(Supplied records begins)

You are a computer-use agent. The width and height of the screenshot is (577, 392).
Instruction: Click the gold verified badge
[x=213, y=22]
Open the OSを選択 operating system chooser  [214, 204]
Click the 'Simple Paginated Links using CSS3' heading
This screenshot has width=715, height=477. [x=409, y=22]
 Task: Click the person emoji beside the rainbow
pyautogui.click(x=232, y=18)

(Supplied records ends)
(Supplied records begins)

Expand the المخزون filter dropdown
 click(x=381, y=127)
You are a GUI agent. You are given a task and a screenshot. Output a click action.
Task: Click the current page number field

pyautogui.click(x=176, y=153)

(Supplied records ends)

Return all lines in the data that include the word "agent".

You are a computer-use agent. The width and height of the screenshot is (577, 392).
You are a GUI agent. You are given a task and a screenshot. Output a click action.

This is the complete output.